## Given instruction:
Resume the forum thread about growing cannabis strains, continuing from its final line.

You guys are talking about the QuickSilver I believe....it got huge buds but Hermied on me and got yanked....made some bubble with it.


Thanks for the blast from the past....I had forgot about this grow.


----------



## Moto-Man (Feb 9, 2011)

Hamster Lewis said:
			
		

> You guys are talking about the QuickSilver I believe....it got huge buds but Hermied on me and got yanked....made some bubble with it. Thanks for the blast from the past....I had forgot about this grow.



Hey HL,

I just noticed that sweet pic of your Sensi-Star.. do any impressions remain with you regarding that strain? I came across it at a seed site and it intrigued me.

Cheers,


----------



## nova564t (Feb 9, 2011)

Hamster Lewis said:
			
		

> I wish I cld help ya babys but I am all chemical. I use GH flora series. Nchef pops to mind as someone who cld answer your question...maybe he will pop in or you cld pm him.

## Dataset content:
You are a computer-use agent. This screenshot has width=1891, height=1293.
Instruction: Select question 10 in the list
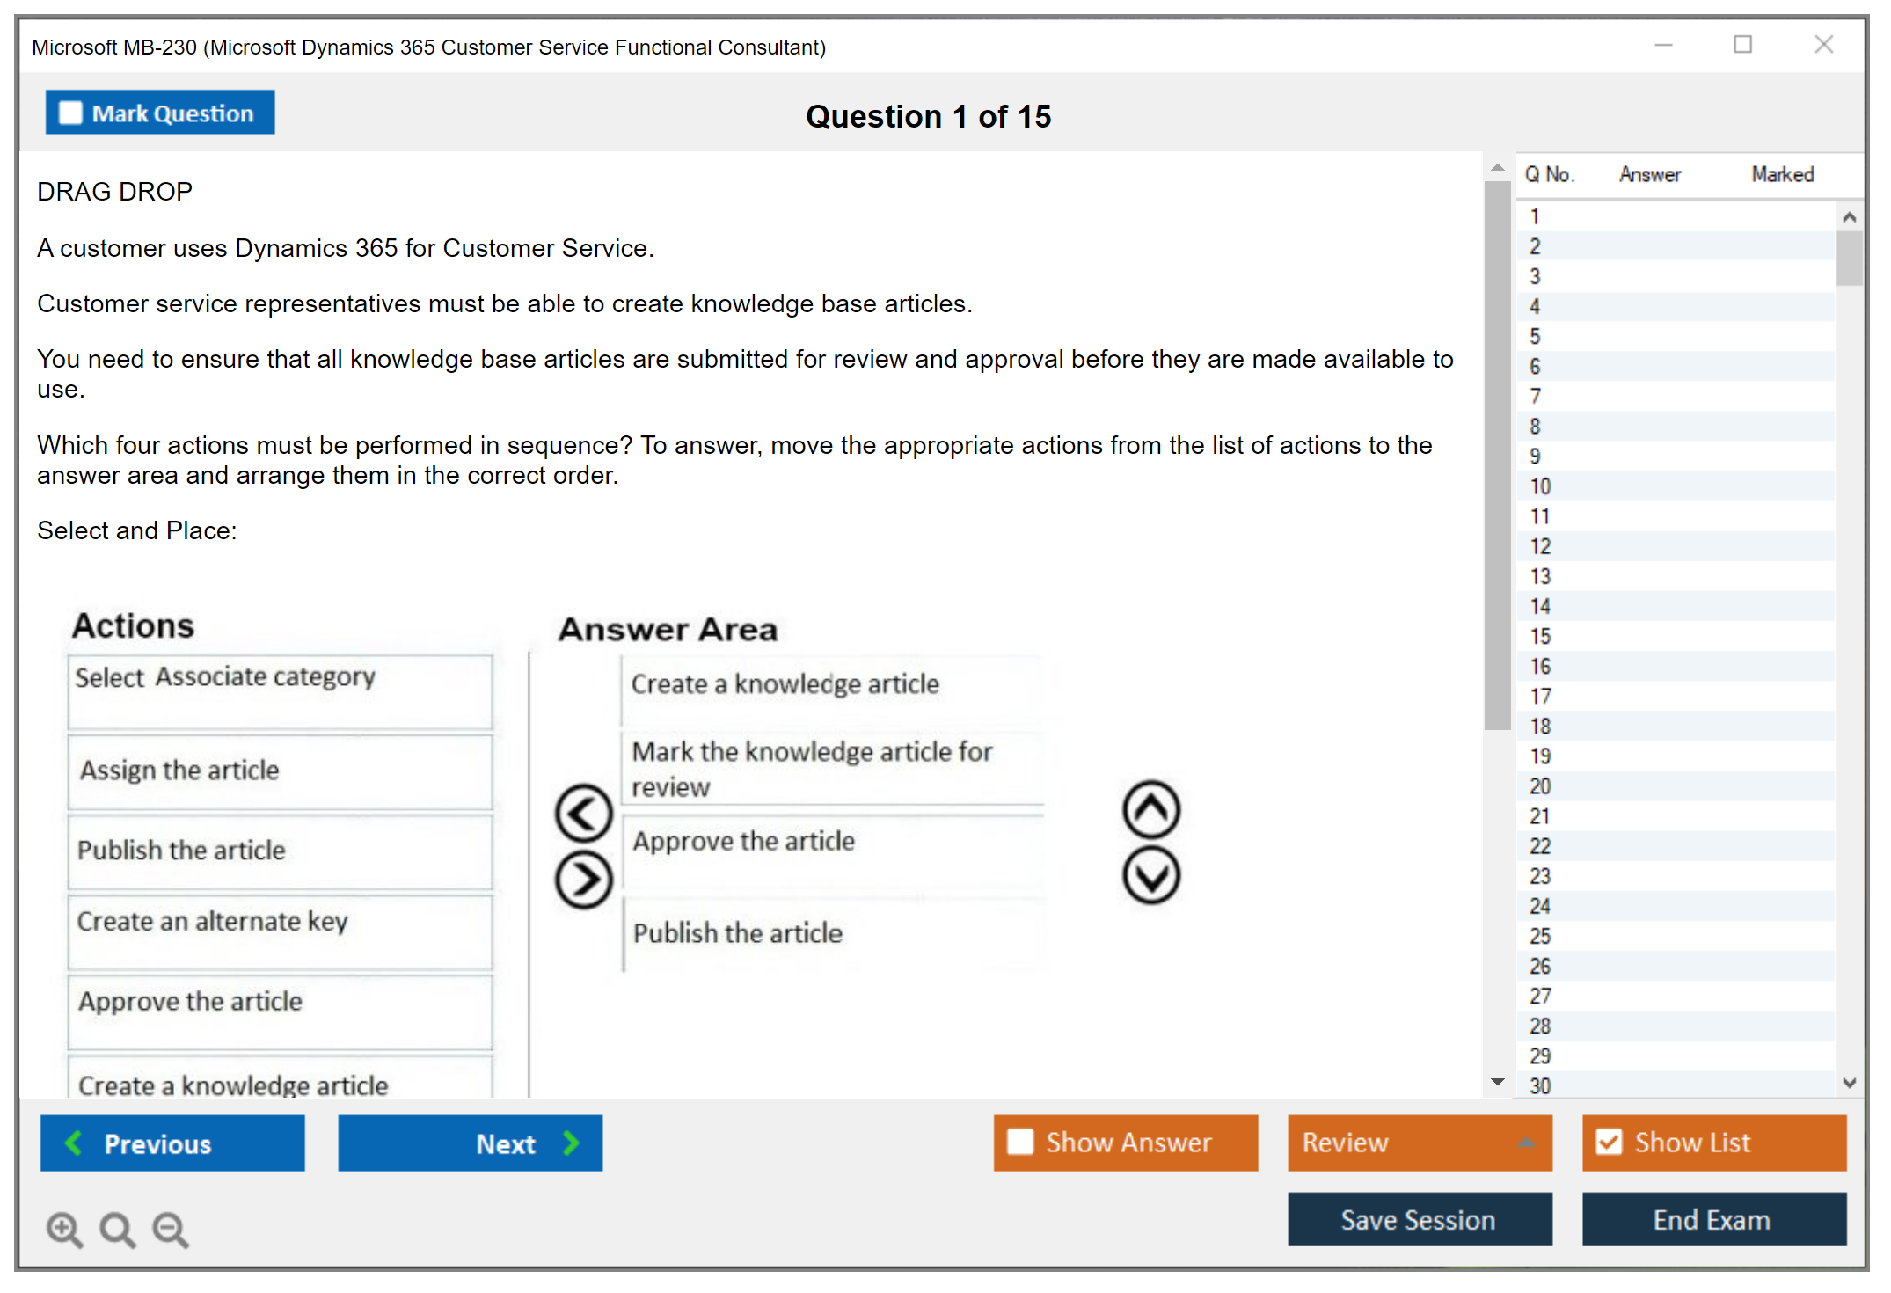(x=1540, y=486)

## Result of the task:
I'm a gh flora guy too, this stuff makes pros outa amateurs!!


----------



## Locked (Feb 9, 2011)

Moto-Man said:
			
		

> Hey HL,
> 
> I just noticed that sweet pic of your Sensi-Star.. do any impressions remain with you regarding that strain? I came across it at a seed site and it intrigued me.
> 
> Cheers,



Yeah man the Sensi Star cross I had was A+ smoke....I still 5 beans of it I believe....maybe it needs to be regrown.   I have heard Sensi Star itself is A+ smoke on it's own.


----------



## Locked (Feb 9, 2011)

nova564t said:
			
		

> I'm a gh flora guy too, this stuff makes pros outa amateurs!!




No doubt....it makes it hard for me to go organic. Flora is cheap and I only use two parts at a time so it lasts even longer....except for the micro which gets used all the time.


----------



## TheKlonedRanger (Feb 10, 2011)

Hamster Lewis said:
			
		

> Thanks for the kind words of support everyone...off to work



You going deliver some of that dank to us hammy?  Man that is delicious!


----------



## Locked (Feb 10, 2011)

TheKlonedRanger said:
			
		

> You going deliver some of that dank to us hammy?  Man that is delicious!



Thanks Brosef....Man that wld be sweet...delivering bud instead of pkgs....


----------



## maineharvest (Feb 10, 2011)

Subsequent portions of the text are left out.